But after representing dozens of real estate professionals for decades, I can report that the great majority of them are, in fact, honorable visionaries who do their jobs as well and as honorably as—well, most PR people.
Getting them good media attention helps. To do that requires a solid client—and the use of solid public relations tools.
For example, the owners of the Capri, a high-rise apartment building on the east side of Manhattan, retained us to increase the property's visibility. After meeting with the client, we were able to place the Capri in “The Hunt” column of the New York Times. In addition, a Capri representative was interviewed by the reporter for an online video that appeared on NYTimes.com. The article and video produced just what the client wanted. A prospective home buyer had been searching for his dream property for over a year. After reading the Times article, he made an appointment to visit the sales center that weekend—and bought an apartment in the seven figures.
And when Sony informed real estate developer Sherwood Equities—our client and also a principal owner of One Times Square, the historic Manhattan building where the New Year's Eve ball is dropped—that it would not be renewing its lease on the extraordinarily high-profile space where its Sony “JumboTron” was displayed, the client had several concerns. He feared that such a potentially big story as the Sony defection would leak out without direction, making it difficult to put in proper perspective, as well as adequately represent his point of view.
Accordingly, I recommended a strategy with two goals. First, we wanted to prevent a negative leak; second, we wanted to alert others that the famous sign space would now be available. With this in mind, we proposed a selective and carefully orchestrated publicity campaign. The result was not only that our client was repeatedly quoted, placing the Sony decision in proper perspective, but that NBC read—in a major story we placed in the New York Times—about the availability of the space and then signed a lucrative multi-year contract with our client to rent the space for its own high-tech display.
To help market 60 Pineapple Street, a landmark cooperative conversion apartment building in Brooklyn Heights, we undertook a publicity campaign on behalf of MJR Development Corp. In addition to trade publicity, and placing a variety of press releases in mass media, we were able to arrange a very favorable New York Times Friday residential column, and—some weeks after that—a New York Times Sunday real estate section lead article covering the inducements being offered by developers in Brooklyn Heights. The client told us he took binders on one‑fourth of the building the weekend after the Friday column appeared. That building became the most successful in its area.
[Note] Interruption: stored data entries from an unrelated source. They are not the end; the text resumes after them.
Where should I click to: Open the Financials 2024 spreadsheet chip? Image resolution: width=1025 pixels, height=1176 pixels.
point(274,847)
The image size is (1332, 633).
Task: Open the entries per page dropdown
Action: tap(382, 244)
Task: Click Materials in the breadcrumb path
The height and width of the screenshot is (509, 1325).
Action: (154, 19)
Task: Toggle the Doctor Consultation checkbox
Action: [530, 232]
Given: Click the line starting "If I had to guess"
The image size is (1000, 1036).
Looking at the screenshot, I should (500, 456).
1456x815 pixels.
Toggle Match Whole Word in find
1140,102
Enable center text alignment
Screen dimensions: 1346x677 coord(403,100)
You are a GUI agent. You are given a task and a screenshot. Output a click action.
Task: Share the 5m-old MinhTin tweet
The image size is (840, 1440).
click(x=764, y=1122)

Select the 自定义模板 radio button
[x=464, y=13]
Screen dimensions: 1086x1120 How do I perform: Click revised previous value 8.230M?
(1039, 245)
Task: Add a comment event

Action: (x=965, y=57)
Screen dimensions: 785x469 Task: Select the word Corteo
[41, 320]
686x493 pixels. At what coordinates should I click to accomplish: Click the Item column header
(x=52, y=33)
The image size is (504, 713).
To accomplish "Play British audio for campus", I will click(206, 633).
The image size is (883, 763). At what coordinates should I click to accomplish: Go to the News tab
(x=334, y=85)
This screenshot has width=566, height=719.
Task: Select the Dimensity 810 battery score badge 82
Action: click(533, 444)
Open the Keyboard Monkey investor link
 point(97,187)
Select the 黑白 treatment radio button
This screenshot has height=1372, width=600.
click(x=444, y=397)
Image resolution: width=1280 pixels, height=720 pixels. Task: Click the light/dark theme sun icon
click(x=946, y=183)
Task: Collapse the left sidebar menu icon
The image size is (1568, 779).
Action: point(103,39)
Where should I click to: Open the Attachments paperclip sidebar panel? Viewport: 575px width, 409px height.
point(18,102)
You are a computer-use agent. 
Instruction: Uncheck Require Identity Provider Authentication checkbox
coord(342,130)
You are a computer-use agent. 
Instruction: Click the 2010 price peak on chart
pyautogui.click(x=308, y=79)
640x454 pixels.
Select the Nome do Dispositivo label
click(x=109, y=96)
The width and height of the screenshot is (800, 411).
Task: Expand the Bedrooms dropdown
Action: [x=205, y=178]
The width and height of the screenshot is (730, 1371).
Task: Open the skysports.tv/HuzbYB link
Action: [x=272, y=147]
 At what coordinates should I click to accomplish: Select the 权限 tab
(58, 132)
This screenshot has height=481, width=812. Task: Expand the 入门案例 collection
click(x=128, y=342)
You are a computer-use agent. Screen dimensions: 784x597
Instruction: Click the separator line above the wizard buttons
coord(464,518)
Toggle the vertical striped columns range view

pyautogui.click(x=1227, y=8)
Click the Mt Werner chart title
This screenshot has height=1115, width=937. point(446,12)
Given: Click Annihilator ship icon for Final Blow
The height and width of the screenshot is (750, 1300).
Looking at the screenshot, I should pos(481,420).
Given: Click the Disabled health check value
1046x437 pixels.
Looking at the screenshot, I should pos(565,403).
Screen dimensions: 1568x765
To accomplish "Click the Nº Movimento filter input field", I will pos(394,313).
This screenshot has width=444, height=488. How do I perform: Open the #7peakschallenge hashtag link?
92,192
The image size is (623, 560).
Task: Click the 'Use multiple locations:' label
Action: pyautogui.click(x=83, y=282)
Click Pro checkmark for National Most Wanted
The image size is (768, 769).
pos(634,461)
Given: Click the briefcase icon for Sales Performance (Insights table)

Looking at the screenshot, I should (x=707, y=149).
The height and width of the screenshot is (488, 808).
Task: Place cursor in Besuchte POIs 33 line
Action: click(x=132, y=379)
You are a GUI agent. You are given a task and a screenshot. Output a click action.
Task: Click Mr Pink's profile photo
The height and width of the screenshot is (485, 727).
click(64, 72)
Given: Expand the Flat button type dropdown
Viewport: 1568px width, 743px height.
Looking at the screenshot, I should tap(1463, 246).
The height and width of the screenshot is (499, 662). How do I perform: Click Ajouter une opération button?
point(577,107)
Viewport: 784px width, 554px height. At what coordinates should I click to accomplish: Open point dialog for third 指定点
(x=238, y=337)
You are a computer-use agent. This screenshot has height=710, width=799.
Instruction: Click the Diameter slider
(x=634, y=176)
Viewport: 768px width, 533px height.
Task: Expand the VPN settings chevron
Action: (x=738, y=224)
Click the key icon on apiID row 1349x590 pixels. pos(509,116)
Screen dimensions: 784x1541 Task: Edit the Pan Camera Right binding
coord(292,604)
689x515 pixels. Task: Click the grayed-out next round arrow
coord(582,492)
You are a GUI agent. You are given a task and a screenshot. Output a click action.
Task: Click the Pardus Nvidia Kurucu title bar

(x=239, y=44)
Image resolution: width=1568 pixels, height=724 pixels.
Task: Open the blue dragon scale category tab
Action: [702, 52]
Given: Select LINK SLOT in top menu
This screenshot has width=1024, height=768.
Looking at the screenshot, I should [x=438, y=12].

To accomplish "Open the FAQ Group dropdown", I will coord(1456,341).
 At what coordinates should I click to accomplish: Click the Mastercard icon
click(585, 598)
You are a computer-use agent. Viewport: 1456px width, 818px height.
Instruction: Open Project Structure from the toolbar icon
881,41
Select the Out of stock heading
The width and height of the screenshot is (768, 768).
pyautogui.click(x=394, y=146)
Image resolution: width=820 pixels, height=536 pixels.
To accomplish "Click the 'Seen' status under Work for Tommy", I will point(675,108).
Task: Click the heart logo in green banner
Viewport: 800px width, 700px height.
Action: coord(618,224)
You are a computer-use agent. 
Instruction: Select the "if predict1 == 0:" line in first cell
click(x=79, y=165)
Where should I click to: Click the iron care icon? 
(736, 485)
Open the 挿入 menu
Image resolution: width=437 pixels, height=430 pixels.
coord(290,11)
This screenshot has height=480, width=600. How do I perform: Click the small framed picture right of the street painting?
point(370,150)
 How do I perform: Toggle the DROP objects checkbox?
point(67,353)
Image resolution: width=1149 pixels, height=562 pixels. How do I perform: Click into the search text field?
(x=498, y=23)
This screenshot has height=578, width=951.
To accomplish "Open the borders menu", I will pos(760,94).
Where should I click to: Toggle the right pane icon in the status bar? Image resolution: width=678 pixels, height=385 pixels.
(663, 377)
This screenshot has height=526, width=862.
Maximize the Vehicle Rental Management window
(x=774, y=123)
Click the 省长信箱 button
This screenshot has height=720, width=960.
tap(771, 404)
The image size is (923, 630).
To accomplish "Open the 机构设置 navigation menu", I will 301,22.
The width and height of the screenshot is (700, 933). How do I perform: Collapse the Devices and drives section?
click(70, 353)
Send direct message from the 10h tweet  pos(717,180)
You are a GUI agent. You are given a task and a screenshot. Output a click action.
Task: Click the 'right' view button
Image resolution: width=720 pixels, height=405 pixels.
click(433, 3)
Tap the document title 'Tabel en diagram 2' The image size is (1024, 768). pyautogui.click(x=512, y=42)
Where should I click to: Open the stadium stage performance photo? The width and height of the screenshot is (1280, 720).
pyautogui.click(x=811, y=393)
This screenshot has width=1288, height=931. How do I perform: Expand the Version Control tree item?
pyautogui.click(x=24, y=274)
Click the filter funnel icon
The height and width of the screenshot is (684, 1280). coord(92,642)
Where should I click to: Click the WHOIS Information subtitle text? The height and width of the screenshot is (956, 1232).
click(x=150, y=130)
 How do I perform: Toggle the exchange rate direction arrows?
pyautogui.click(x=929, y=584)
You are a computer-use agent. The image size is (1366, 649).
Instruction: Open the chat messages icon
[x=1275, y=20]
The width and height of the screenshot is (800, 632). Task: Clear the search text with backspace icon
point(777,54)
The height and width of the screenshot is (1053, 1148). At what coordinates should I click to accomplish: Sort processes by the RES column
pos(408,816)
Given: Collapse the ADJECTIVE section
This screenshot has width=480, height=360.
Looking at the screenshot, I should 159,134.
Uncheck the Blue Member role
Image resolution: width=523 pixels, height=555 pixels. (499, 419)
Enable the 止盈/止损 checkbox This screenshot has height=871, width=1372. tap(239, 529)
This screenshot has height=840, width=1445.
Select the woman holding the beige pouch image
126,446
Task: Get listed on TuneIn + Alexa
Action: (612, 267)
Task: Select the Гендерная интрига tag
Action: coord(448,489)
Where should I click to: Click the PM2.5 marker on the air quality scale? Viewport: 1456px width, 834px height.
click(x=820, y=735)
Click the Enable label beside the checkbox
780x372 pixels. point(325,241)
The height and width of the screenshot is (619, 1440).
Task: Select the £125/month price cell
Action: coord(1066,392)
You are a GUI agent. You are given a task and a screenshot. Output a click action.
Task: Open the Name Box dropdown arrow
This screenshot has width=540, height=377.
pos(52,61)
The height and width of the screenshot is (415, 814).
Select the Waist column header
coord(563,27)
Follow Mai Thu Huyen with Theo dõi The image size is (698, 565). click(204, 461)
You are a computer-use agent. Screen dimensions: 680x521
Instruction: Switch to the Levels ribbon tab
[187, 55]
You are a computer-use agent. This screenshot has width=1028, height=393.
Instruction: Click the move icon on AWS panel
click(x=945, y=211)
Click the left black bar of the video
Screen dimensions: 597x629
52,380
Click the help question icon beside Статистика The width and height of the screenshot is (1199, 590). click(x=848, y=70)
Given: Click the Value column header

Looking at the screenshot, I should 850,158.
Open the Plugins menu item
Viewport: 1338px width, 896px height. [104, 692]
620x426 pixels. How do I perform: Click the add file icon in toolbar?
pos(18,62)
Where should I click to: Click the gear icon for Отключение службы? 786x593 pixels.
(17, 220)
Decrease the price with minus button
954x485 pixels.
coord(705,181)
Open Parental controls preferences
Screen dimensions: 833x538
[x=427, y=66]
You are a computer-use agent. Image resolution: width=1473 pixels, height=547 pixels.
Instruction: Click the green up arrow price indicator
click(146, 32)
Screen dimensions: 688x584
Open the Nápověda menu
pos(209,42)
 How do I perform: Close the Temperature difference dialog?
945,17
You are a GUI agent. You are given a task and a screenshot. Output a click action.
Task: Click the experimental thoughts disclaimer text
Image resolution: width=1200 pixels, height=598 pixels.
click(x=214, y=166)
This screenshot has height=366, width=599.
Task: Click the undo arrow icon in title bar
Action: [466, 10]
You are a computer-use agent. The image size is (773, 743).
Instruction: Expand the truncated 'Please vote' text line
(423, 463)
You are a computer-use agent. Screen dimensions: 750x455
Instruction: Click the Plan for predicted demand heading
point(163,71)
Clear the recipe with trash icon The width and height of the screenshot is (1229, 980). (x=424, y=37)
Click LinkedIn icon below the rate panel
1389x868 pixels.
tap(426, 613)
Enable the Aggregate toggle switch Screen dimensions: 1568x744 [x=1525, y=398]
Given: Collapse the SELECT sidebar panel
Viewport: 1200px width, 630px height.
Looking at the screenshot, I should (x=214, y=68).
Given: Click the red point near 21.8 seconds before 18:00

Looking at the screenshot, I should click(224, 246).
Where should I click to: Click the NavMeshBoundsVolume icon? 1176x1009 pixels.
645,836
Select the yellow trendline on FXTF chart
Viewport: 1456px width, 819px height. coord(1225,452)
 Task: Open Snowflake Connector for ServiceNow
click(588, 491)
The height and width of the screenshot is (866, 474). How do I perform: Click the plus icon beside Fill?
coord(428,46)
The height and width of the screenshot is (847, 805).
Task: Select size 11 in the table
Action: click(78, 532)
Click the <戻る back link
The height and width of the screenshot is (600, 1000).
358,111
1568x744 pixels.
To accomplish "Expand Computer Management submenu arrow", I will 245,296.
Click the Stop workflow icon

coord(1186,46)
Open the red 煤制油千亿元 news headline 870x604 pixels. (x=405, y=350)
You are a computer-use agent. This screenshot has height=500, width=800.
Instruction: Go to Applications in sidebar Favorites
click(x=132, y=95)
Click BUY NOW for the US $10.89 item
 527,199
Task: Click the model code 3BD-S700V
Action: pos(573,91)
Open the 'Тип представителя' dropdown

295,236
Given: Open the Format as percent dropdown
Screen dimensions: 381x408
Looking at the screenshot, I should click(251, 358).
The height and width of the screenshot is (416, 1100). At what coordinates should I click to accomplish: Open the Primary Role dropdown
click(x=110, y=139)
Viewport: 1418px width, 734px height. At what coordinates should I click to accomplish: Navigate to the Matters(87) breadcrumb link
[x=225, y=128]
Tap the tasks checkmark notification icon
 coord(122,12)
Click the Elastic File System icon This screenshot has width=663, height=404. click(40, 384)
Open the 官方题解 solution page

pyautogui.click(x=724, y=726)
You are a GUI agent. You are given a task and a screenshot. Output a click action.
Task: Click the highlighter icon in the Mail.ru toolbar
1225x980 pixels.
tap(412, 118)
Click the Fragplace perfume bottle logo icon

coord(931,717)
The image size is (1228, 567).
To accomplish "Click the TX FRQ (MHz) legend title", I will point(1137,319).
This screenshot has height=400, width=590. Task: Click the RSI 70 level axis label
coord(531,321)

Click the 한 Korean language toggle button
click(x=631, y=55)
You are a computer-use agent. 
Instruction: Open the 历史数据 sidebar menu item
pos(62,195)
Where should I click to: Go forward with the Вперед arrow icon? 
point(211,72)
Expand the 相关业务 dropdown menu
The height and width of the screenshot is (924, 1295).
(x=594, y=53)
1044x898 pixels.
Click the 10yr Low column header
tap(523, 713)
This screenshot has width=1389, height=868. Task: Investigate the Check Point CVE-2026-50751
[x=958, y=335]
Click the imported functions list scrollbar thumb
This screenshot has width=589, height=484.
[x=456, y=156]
One last example: On behalf of the Durst Organization, we undertook a campaign to publicize a housing renovation it was doing in Manhattan. As a result of our efforts, feature articles on the project, most with impressive photographs, appeared in the New York Times, the New York Daily News, the New York Post, Manhattan Cooperator, the New York Law Journal, the Real Estate Reporter and Real Estate Weekly. The articles—especially those in the New York Times, News and Post—brought a great deal of traffic to the on‑site sales office. In fact, on the Sunday that the New York Times story appeared, hundreds of potential buyers came to view the apartments. The developer also used the articles as reprints to hand to people who came to the project.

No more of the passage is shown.